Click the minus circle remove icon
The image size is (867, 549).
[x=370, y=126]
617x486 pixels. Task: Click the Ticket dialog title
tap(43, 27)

■ ■ ■

WHAT YOU SHOULD DO: Can you convert the records above into a numbered list, one line per item and no blank lines?

EXERCISE OUTPUT:
1. Click the minus circle remove icon
2. The image size is (867, 549).
3. [x=370, y=126]
4. 617x486 pixels. Task: Click the Ticket dialog title
5. tap(43, 27)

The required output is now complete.